O caso da mãe que esfaqueou a filha, uma bebê de apenas 1 ano e 5 meses, chocou a sociedade pessoense esta semana. Em posse de uma faca, Eliane Nunes, de 27 anos, tirou a vida da pequena e indefesa Júlia. Muitos questionamentos foram realizados após o crime. A maioria deles tenta entender a motivação para tamanha tragédia. Depois de cometer o assassinato, ela se apresentou à polícia e relatou o ocorrido.
Em amplo debate, questões relacionadas à saúde mental surgem como mecanismo de compreensão do comportamento humano em casos de violência extrema. O psiquiatra João Luiz Gadelha explica que alguns fatores e emoções podem culminar em um surto psicótico.

O profissional descreve que o trabalho para identificar uma situação dessas vai desde a avaliação individual somada a conversas com parentes e familiares. A ciência reúne pontos no intuito de prover o mecanismo de resolução e tratamento das respectivas patologias.

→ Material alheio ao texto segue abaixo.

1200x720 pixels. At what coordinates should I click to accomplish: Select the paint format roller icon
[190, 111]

“Alguns transtornos podem fazer com que a pessoa atue por impulso e venha a se arrepender”, disse. Conforme Luiz, nos casos em que a pessoa lembra o que provocou, o que fez, remete a questões de patologias não graves. No entanto, ele alerta que qualquer pessoa pode ter um surto que pode estar associado a um elevado fluxo de estresse.